Sure, Free Software hasn't been the vehicle for societal change that RMS and others certainly hoped. I remember being flamed out in a user group for suggesting that our conference shouldn't be held in a "non-free" country such as Morocco, Turkey, or China because it's counter-productive to freedom. Very few people actually got it. But it's orthogonal to LLM trainers also using free software in "non-approved" ways.
> There's an almost intergalactic level of irony in the extent to which open source has benefited giant corporations and the military at the expense of individuals, and ultimately contributed to the commercialised enclosure of software IP.

Could you perhaps explain that irony a bit more explicitly?

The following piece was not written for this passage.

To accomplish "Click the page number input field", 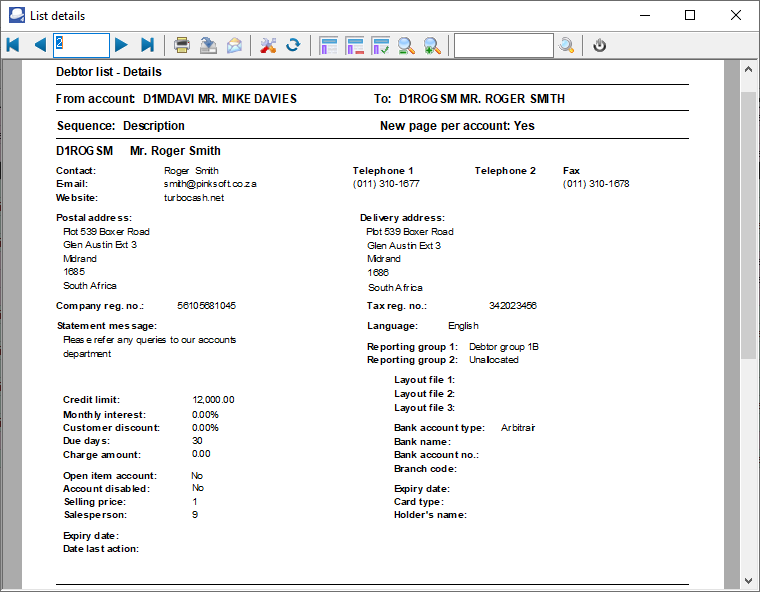I will pos(81,45).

Can you provide any examples of "commercialized enclosure of software IP" somehow backwashing into the FOSS ecosystem and closing things up that are already open?

Don't open-weight models sort of returning the favor?
> it also indirectly led to the empowerment of non-developers to create their own vibe coded solutions.

Nobody is empowered to do that because the models to do that aren't free.

> But we're not quite there yet.

Judging from the number of projects I've seen from people who aren't software developers, we're there enough.

Before LLMs, you could use the GNU GPL or other copyleft licenses to protect your code from being used to develop non-free software. Unfortunately, the courts have decided that LLMs are free to ignore licenses.
Copyleft is about republishing. You can't prevent anyone from using your compiler or text editor to develop non-free software.